- [DOCUMENT PASSAGE]
BEGIN

Science is a way to create order from chaos

I haven't always been fascinated by blood. That's probably a good thing. Oh, I grew up with animals that we raised and butchered for food. We hunted and fished, and always ate what we killed. Hunting and fishing provided exciting outings, but they were also a major economic contribution to the family. I don't do so much of that anymore.

Of course, I didn't like anything to do with my own blood. Same goes for sickness, pain, and hospitals. In fact, medicine and health rarely occupied my thoughts much as a child. I do remember when my mother had cancer. I didn't like that.

All that changed when I was drafted and made a medic by the wise officers of the United States military. Some would say there is no such thing as "military intelligence." I know, however, that, there are plenty of "wise guys" in the military! Anyway, they wisely made me a medic. That has made all the difference.

Once, while serving in the military, I held a soldiers' broken leg while my partner put a splint on it, so we could move the guy. It was a bad break, and the ends of the bone were sticking out of his skin. I was on my knees, bent over, trying to hold the leg steady, and the broken ends were right in front of my face. Drops of blood were oozing out of the broken bone and dripping onto the sleeve of my uniform, and I thought, "That is so cool! The bone really is alive, and it has its own blood supply!"

END

- [DATASET EXTRACT]

BEGIN

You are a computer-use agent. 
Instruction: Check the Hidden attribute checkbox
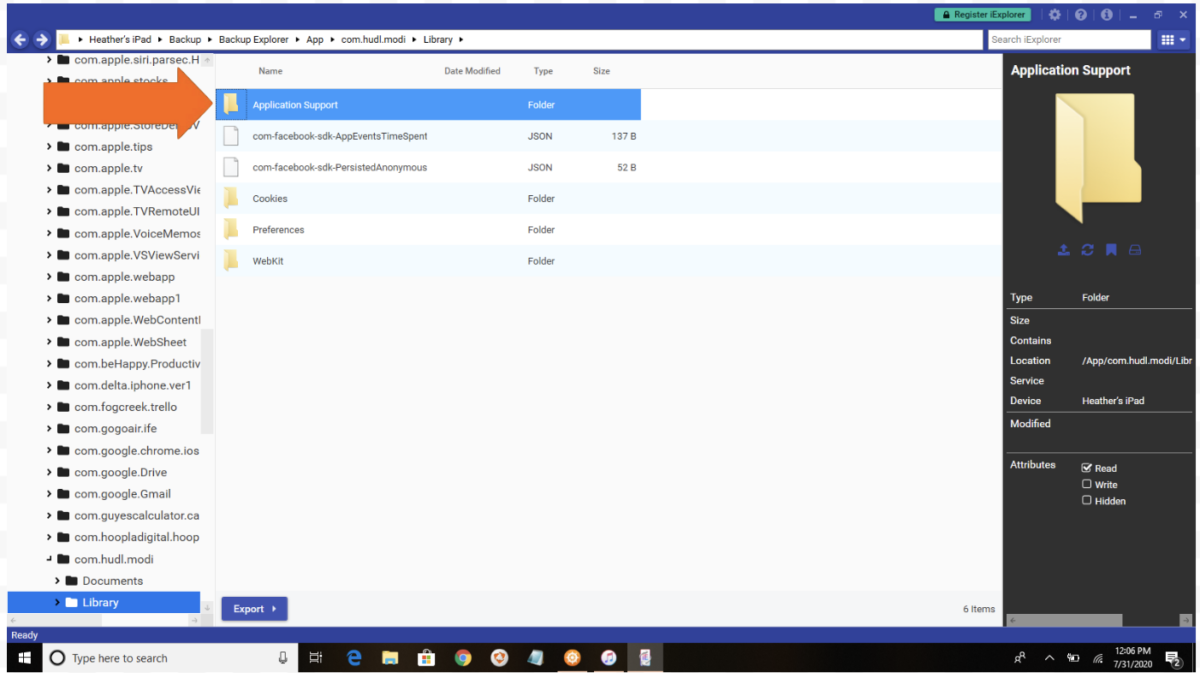(x=1087, y=500)
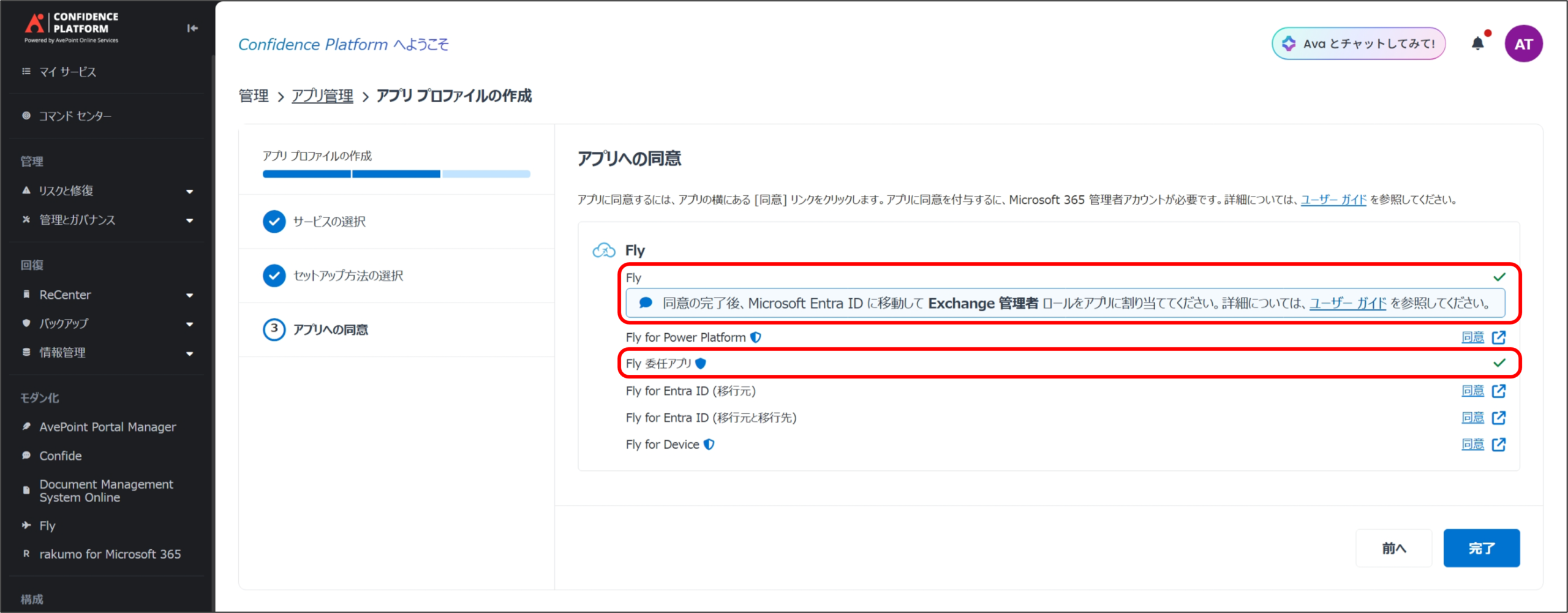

END

Write out the passage about blood word for word, starting with "I haven't always" and going on through "all the difference.". You won't need the listing.

- [RESPONSE TO THIS TASK]
I haven't always been fascinated by blood. That's probably a good thing. Oh, I grew up with animals that we raised and butchered for food. We hunted and fished, and always ate what we killed. Hunting and fishing provided exciting outings, but they were also a major economic contribution to the family. I don't do so much of that anymore.

Of course, I didn't like anything to do with my own blood. Same goes for sickness, pain, and hospitals. In fact, medicine and health rarely occupied my thoughts much as a child. I do remember when my mother had cancer. I didn't like that.

All that changed when I was drafted and made a medic by the wise officers of the United States military. Some would say there is no such thing as "military intelligence." I know, however, that, there are plenty of "wise guys" in the military! Anyway, they wisely made me a medic. That has made all the difference.